* WHAT THE TASK ASKS: Draw out every line with the word "обработки" from the listing below.

* DATA EXCERPTS:
* * * * *

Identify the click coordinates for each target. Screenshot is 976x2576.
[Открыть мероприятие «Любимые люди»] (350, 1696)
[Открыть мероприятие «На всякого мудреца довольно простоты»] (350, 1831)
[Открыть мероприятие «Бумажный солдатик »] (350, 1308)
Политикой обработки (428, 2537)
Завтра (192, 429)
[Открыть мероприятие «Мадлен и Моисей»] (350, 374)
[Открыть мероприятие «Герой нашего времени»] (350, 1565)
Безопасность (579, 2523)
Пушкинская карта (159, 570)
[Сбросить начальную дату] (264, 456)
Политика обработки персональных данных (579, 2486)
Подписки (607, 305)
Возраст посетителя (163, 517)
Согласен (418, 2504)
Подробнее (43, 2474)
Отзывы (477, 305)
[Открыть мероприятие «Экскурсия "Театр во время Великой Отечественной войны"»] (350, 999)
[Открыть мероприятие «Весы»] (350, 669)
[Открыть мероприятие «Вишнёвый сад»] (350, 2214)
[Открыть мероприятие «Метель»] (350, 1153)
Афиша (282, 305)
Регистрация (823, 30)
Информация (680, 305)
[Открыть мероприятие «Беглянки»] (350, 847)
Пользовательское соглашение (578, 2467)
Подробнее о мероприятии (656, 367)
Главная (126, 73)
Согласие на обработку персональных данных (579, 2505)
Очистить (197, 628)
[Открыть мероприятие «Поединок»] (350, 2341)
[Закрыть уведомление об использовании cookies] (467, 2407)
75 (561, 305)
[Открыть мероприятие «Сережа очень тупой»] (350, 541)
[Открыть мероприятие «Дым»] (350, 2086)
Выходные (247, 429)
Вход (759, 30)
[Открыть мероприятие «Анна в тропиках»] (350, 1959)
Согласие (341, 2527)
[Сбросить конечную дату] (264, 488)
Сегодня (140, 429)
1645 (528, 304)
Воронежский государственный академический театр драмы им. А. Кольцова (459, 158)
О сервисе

* * * * *

* SOLUTION FOR THIS TASK:
Политикой обработки (428, 2537)
Политика обработки персональных данных (579, 2486)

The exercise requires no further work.